Cinema Camera Dynamic Range List

Cinema Camera Dynamic Range List

Which cinema camera has the best dynamic range? Here's a complete list of all cinema cameras and their listed sensor latitude.

One of the things that make more expensive cinema cameras stand out from consumer cameras is their ability to capture moving images with a wide dynamic range.

Dynamic Range List

Below you'll find a complete list of cinema cameras and their respective dynamic range as measured in stops.

Camera Stops
RED Weapon Monstro 8K VV 17
Panavision Millennium DXL2 16
RED Epic-W Gemini 15.2
Canon EOS C300 Mark 2 15
Canon EOS C700 15
Canon EOS C700 FF 15
Sony CineAlta Venice 15
Blackmagic URSA Mini Pro 4.6K G2 15
ARRI Alexa 14.5
ARRI Alexa XT Plus 14.5
Panavision Millennium DXL 14
Canon EOS C700 GS PL 14
Sony PMW-F55 14
Digital Bolex D16 Monochrome 13
Blackmagic Pocket Cinema Camera 6K 13
Digital Bolex D16 12
Canon EOS C100 12
Canon EOS C100 Mark 2 12
Canon EOS C300 12
Canon EOS C500 12
ARRI D-20 11
ARRI D-21 11
Panavision Genesis 8

Please note that all of these numbers are the manufacturer's communicated numbers, which means they are probably measured under controlled conditions and not in real-life scenarios. Nevertheless, it gives us a good sense of each sensor's actual latitude.

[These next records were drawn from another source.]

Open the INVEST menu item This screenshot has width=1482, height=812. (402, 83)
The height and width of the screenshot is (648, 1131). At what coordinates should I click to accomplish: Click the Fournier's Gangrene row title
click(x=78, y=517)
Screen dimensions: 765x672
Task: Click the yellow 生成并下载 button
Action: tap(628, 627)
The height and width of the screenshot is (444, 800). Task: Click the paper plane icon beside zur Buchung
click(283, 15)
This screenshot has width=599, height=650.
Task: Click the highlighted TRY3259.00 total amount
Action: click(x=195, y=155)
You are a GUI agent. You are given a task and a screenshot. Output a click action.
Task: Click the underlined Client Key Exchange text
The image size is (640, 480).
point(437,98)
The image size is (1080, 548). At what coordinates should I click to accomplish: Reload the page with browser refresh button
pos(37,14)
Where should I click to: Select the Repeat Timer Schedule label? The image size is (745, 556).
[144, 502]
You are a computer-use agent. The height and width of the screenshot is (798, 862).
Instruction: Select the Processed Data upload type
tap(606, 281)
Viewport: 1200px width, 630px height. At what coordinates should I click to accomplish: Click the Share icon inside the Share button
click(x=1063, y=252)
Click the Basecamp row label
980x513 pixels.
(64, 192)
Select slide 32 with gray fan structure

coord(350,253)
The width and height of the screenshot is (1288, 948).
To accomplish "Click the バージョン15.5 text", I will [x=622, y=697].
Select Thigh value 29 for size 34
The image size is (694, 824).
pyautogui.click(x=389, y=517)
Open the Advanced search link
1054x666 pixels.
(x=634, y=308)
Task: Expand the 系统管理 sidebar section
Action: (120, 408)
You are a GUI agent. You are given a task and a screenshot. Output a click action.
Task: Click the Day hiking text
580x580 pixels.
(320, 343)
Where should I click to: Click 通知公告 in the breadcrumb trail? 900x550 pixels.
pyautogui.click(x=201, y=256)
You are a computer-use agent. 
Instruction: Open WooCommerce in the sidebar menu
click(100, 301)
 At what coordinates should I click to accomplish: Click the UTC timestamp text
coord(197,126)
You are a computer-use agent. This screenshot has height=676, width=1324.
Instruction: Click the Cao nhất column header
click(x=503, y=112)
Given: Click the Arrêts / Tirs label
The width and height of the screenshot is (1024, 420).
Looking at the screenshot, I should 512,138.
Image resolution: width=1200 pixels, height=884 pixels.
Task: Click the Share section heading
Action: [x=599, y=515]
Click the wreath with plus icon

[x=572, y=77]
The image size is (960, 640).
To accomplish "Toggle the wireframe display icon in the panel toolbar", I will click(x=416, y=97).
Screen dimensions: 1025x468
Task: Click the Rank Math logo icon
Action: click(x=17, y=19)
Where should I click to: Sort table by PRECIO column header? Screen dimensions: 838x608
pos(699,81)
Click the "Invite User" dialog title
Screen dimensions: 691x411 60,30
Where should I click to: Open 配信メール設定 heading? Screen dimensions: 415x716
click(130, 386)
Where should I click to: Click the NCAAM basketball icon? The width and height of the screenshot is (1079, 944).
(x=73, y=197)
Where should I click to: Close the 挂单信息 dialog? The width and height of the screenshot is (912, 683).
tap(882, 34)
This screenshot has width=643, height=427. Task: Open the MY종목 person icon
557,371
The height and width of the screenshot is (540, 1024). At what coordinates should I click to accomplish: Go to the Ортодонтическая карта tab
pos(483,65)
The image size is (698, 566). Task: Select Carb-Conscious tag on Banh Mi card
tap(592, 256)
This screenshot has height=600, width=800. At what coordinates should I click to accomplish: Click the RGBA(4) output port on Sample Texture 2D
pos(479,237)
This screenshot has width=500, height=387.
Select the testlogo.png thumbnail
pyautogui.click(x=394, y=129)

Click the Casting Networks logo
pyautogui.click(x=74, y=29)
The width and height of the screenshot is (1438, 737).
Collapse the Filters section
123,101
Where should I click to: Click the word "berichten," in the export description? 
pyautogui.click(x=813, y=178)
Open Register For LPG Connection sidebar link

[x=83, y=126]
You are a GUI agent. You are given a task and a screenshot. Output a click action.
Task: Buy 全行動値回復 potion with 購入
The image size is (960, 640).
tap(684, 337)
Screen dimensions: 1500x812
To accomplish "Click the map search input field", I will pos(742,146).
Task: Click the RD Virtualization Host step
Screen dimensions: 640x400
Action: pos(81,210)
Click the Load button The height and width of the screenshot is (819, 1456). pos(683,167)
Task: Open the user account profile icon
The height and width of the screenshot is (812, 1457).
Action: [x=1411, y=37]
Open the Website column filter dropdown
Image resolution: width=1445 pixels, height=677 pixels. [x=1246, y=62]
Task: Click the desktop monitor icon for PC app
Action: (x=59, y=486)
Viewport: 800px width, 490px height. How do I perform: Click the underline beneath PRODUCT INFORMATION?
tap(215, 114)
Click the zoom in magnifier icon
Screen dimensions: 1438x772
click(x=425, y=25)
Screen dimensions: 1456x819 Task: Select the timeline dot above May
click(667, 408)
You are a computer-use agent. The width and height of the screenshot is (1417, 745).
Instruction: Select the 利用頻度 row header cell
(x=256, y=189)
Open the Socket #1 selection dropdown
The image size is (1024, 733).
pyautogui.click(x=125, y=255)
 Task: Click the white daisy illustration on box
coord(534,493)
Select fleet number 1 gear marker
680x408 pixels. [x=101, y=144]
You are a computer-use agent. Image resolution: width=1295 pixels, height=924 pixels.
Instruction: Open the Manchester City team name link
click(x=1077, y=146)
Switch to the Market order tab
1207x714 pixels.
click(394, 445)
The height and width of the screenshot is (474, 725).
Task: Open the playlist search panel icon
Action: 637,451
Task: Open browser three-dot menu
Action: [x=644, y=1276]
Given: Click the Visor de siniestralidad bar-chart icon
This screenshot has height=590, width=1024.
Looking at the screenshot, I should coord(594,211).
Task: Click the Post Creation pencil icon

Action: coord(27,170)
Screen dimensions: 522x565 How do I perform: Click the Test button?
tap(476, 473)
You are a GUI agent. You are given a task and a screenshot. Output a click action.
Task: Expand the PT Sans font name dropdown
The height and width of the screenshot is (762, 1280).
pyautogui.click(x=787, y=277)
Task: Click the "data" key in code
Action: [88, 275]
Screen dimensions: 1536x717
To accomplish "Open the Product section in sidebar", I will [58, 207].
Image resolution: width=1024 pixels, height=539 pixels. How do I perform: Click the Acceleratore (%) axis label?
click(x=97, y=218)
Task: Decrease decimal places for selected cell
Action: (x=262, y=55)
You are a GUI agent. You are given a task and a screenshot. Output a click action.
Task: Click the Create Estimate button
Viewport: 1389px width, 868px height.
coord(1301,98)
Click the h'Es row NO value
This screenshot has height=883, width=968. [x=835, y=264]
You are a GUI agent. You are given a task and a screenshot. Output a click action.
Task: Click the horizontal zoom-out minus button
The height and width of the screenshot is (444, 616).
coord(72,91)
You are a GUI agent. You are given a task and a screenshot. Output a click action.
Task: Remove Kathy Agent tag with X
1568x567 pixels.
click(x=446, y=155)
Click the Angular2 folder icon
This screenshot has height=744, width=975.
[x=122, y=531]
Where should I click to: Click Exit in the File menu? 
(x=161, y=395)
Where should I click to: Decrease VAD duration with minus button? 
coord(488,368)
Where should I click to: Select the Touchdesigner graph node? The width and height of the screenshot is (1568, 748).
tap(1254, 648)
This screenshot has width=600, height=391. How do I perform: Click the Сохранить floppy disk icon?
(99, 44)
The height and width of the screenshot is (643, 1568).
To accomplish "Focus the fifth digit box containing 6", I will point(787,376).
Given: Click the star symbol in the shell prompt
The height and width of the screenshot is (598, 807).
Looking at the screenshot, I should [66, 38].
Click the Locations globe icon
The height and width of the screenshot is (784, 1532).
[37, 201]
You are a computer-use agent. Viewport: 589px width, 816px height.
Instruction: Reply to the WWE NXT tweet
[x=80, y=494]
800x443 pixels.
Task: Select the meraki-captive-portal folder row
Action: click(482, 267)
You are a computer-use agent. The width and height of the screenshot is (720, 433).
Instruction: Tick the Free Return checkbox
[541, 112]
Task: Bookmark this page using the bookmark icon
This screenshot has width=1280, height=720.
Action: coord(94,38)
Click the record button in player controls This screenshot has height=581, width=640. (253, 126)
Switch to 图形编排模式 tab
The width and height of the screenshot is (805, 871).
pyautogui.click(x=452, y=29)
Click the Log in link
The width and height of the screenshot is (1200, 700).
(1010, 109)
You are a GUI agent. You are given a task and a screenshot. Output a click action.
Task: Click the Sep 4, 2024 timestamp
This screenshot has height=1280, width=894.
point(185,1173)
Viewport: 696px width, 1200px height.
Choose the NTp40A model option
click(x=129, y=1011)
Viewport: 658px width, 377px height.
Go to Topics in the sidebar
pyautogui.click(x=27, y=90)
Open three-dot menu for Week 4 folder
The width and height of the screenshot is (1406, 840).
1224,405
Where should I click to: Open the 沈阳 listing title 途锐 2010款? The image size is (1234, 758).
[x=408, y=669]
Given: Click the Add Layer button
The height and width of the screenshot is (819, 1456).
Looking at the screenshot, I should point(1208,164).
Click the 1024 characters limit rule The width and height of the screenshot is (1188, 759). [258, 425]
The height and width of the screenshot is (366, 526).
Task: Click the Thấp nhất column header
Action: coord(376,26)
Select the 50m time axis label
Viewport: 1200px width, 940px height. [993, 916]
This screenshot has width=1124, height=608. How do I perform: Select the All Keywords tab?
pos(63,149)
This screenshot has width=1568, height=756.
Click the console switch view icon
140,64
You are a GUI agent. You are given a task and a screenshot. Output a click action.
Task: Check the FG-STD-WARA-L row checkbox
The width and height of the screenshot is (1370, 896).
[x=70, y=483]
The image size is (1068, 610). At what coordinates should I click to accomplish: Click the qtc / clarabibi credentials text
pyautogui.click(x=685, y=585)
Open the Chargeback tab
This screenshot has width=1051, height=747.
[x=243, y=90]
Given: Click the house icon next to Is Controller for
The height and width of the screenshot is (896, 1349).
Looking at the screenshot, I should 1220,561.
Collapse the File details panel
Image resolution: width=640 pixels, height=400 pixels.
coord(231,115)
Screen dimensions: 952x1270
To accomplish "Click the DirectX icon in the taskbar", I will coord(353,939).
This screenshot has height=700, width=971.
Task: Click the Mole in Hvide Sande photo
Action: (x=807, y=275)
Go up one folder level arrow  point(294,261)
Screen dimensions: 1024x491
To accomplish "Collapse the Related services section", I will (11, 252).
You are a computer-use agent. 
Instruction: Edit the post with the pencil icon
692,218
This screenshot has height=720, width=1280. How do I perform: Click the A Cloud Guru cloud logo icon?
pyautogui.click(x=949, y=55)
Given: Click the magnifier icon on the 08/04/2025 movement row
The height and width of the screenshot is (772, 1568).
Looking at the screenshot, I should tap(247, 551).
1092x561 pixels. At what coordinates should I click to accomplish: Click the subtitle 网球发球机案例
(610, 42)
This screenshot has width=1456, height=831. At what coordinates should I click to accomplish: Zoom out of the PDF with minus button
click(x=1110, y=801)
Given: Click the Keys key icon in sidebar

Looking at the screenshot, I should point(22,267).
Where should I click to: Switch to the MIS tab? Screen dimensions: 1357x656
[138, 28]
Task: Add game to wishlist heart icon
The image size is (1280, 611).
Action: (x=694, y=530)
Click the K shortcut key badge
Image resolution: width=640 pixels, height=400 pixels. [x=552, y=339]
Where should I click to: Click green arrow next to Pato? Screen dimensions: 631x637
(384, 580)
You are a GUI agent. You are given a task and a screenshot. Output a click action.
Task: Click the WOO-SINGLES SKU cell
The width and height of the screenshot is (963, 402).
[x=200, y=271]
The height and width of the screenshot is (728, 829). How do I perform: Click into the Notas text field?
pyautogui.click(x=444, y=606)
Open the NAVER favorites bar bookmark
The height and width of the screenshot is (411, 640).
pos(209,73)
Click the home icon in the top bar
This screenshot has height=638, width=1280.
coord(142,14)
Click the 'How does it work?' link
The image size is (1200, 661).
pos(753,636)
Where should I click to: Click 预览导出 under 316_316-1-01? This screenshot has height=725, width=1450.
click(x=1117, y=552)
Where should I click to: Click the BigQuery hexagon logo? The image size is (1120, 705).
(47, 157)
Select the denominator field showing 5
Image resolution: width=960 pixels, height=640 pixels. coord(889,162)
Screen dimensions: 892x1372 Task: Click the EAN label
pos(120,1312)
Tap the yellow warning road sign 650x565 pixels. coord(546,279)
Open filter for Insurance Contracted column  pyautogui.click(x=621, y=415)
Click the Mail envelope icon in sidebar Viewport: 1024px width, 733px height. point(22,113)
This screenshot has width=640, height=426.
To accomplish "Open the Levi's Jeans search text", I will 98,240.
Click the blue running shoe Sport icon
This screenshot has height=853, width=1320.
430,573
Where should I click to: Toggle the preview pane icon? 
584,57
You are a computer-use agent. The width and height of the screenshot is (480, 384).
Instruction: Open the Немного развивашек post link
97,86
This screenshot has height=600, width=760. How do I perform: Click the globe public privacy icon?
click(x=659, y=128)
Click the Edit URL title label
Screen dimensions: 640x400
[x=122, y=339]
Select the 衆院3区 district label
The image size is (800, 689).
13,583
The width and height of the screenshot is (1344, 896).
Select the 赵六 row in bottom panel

List Last Updated: April 24, 2020.

What is Dynamic Range?

When people talk about dynamic range, they're talking about the difference between the darkest and brightest areas in the image captured by the sensor, which is measured in stops.

An increase or decrease of one stop equals the amount of light doubling or halving. This is the same thing as raising your ISO from 400 to 800, or by opening your lens' aperture from 2.8 to 2 — there's a difference of 1 stop, and your light has doubled.

This means that a captured image with a dynamic range of 15 stops has twice as much information as an image of 14 stops.

Yes, that's right. Twice as much.

This does not, however, mean that the image is twice as bright; it just contains more information. This phenomenon can be read in the table below.

Light Stops
1 0
2 1
4 2
8 3
16 4
32 5
64 6
128 7
256 8
512 9
1024 10
2048 11
4096 12
8192 13
16384 14
32768 15
65536 16

This means that a camera with 10 stops of dynamic range can store an image where the black and white points are 1024 hypothetical "values" apart.

These numbers by themself represent nothing, instead the importance is the difference between the dynamic range capabilities of each sensor.

The Blackmagic Pocket Cinema Camera 6K can capture 8192 ”values" of light, whereas it's big brother Blackmagic URSA Mini Pro 4.6K G2 is able to crush it by capturing 4 times as much.

Again, this does not mean that the images are brighter. It means that more information is stored in the image, like the highlights of the sky or the shades of your talent's skin.

When you read about the specifications of the cameras, it doesn't sound like 15 stops of dynamic range is that much more than 13 stops — when in reality it's not even a competition.

How much do I need?

The question is not how much you "need", since good looking feature films such as Dejavu have been shot on a camera with less than 10 stops of dynamic range; the Panavision Genesis.

What does matter, though, is that you make the most of the stops that you actually do have — and learn to light and compose your shot in a way that favors the abilities of whatever camera you have at your disposal.